The presentations reinforced that even though many factors have facilitated the growth of the sharing economy, the most important enablers have been technology, connectivity, and data. Thanks to the spread of mobile and sensor technologies, Global Positioning Systems (GPS), and data-mining and -matching, an organization can track an asset in real-time – enabling more extensive 24/7 sharing without paper-based tracking, phone calls, pleading, and cajoling. Data also makes it possible to identify trends in resource use and availability as well as patterns in behaviors and preferences. Finally, organizations can capitalize on mobile technologies to synchronize an asset with people who want to use it, and technology-enabled reviews and ratings foster transparency and accountability. These same factors can help governments maximize the use of resources.

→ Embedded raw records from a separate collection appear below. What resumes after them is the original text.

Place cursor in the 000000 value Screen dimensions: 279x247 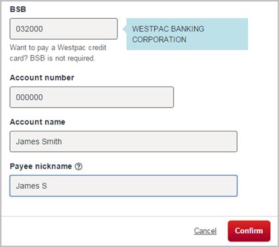tap(30, 97)
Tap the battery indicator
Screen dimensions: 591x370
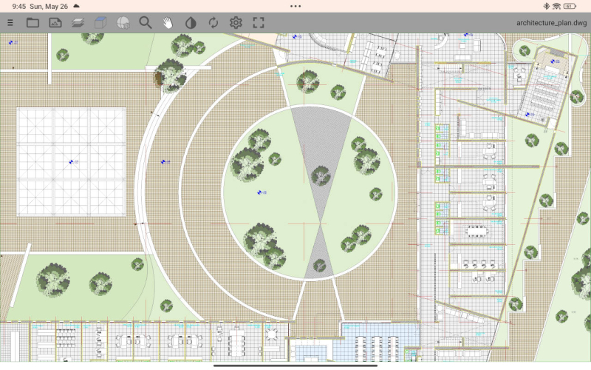570,6
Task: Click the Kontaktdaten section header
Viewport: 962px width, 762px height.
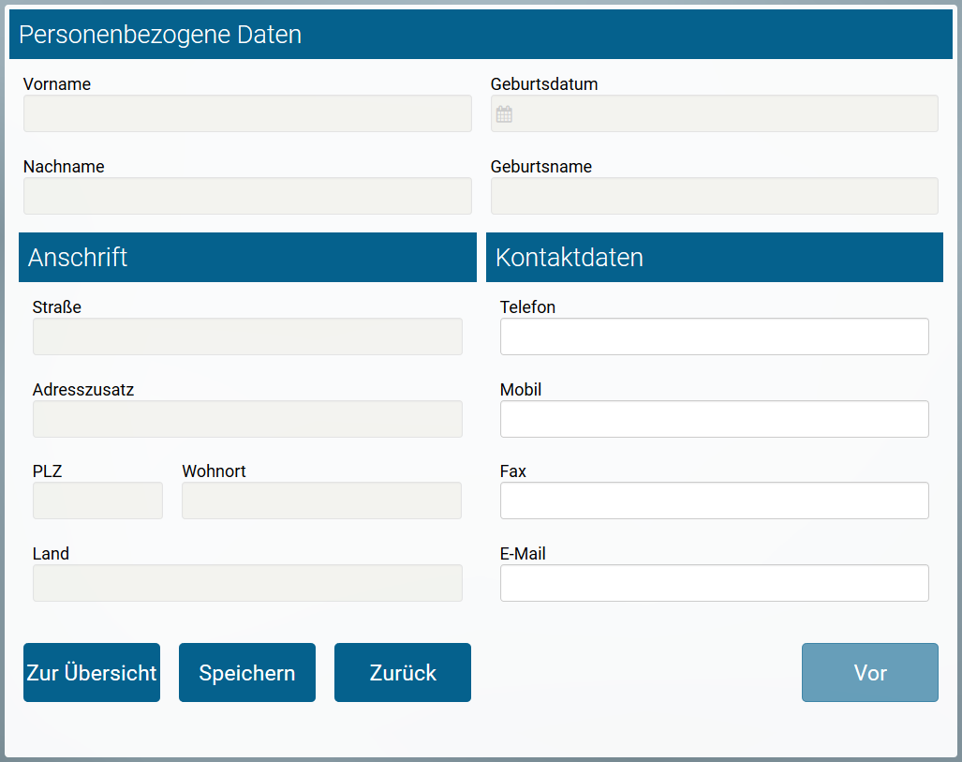Action: pos(568,257)

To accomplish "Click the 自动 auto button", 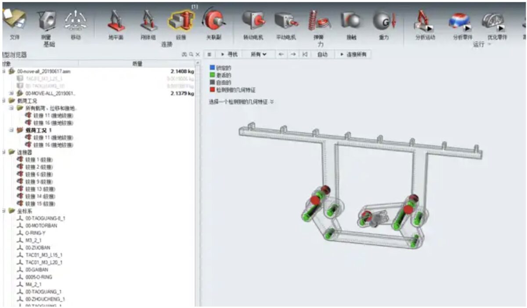I will [322, 54].
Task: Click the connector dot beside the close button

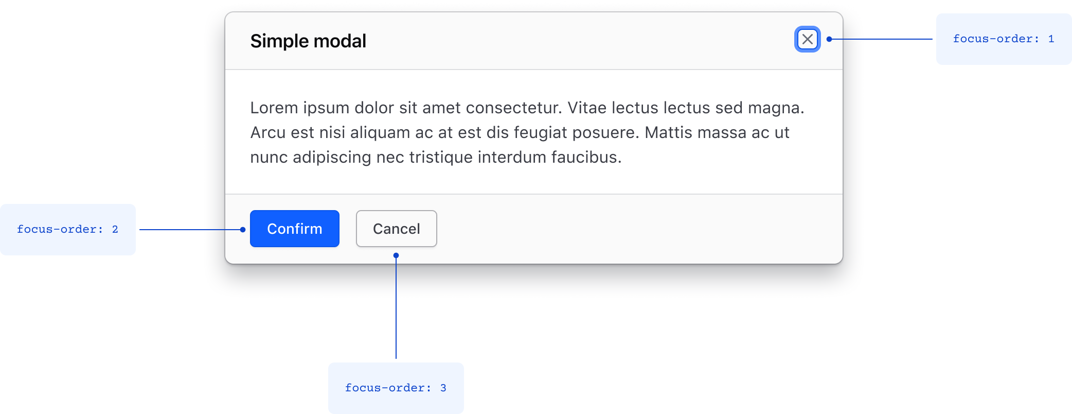Action: 830,38
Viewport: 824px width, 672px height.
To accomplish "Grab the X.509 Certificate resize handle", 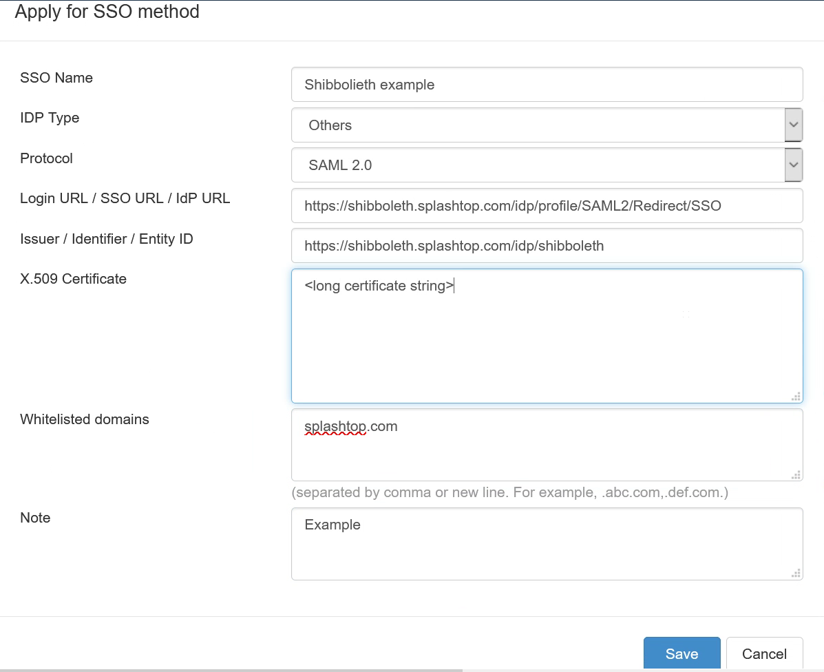I will (x=796, y=397).
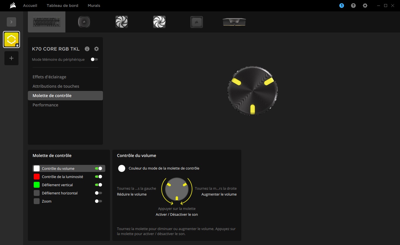400x245 pixels.
Task: Disable Contrôle de la luminosité toggle
Action: 99,177
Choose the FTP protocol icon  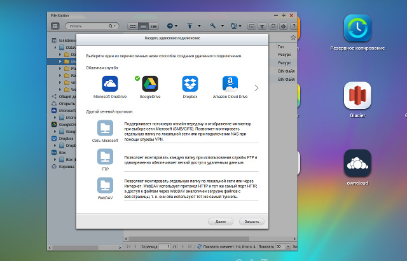[x=105, y=157]
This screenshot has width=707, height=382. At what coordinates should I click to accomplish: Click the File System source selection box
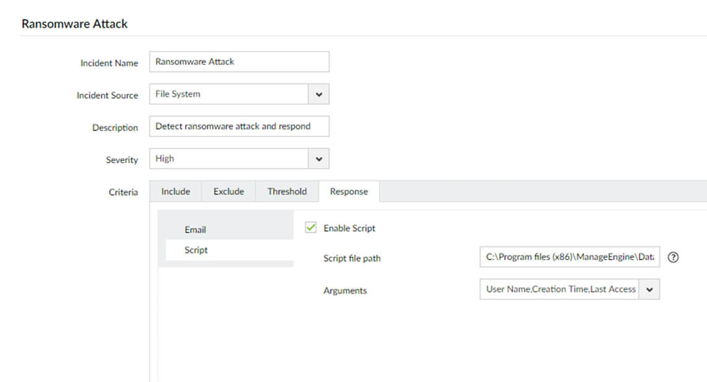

Following the panel, participants identified steps public officials can take to adopt and adapt lessons from the sharing economy. These actions are encapsulated below under the Summit’s four strategic transformation areas.
Optimized enterprises adopt more fluid, responsive business models that maximize public value and enable the sharing and shifting of resources, systems, and processes to meet new policy and programmatic goals.
Evidence-Based Organizations track performance, benchmark against peers, measure outcomes, and use system data and data from programs and operating units to redesign operations and enable new levels of public value.
As societal challenges become more complex, government must develop a workforce with the agility and skillset to meet future demands.
The citizen-centric government develops business models that engage citizens and partners in designing service offerings, providing feedback, and tracking service progress to improve customer satisfaction and leverage capabilities across boundaries.
While leading these transformations will be challenging, participants were energized by the potential to make an impact. They realized that a sector that many public officials have greeted tepidly holds valuable lessons about how they can address pressing problems and help citizens. In short, they saw that they need to learn not just to regulate the sharing economy but also to harness its potential to sharpen their work for decades to come.